* **WHAT THIS TASK INVOLVES**
Report each line of the listing below that contains the word "settings", copying every such line in full.

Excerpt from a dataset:
Start

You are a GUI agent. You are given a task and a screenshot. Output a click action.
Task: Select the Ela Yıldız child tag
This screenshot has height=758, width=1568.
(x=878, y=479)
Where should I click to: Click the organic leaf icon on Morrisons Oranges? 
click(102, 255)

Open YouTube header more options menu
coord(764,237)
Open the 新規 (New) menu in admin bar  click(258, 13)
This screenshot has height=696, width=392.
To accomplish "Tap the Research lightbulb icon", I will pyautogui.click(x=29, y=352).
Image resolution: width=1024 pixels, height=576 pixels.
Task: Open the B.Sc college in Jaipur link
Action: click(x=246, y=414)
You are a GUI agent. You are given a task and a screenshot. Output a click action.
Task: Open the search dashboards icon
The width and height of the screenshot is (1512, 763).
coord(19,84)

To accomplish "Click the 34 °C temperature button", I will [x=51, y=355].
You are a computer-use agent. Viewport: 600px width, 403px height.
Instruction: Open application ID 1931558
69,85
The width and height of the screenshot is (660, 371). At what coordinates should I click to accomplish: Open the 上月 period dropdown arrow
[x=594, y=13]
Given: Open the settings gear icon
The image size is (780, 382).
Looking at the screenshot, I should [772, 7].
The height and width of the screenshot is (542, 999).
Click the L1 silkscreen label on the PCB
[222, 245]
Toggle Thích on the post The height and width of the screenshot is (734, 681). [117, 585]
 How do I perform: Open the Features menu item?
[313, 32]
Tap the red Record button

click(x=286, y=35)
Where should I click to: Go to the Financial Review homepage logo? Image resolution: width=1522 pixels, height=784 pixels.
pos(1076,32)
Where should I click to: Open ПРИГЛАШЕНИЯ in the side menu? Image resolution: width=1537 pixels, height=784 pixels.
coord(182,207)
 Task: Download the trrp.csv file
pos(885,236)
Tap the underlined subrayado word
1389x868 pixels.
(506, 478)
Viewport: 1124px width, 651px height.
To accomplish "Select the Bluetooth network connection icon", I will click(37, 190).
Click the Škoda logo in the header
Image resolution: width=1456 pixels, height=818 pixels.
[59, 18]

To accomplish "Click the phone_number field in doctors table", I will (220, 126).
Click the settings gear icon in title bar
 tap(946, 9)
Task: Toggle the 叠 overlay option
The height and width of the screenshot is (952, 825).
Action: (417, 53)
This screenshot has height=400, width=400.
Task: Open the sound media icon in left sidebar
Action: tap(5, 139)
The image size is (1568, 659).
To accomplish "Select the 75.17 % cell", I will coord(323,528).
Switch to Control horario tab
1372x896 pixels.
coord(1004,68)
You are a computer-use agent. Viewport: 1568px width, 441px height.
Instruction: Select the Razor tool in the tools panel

End

* **EXERCISE SOLUTION**
Given: Open the settings gear icon
Click the settings gear icon in title bar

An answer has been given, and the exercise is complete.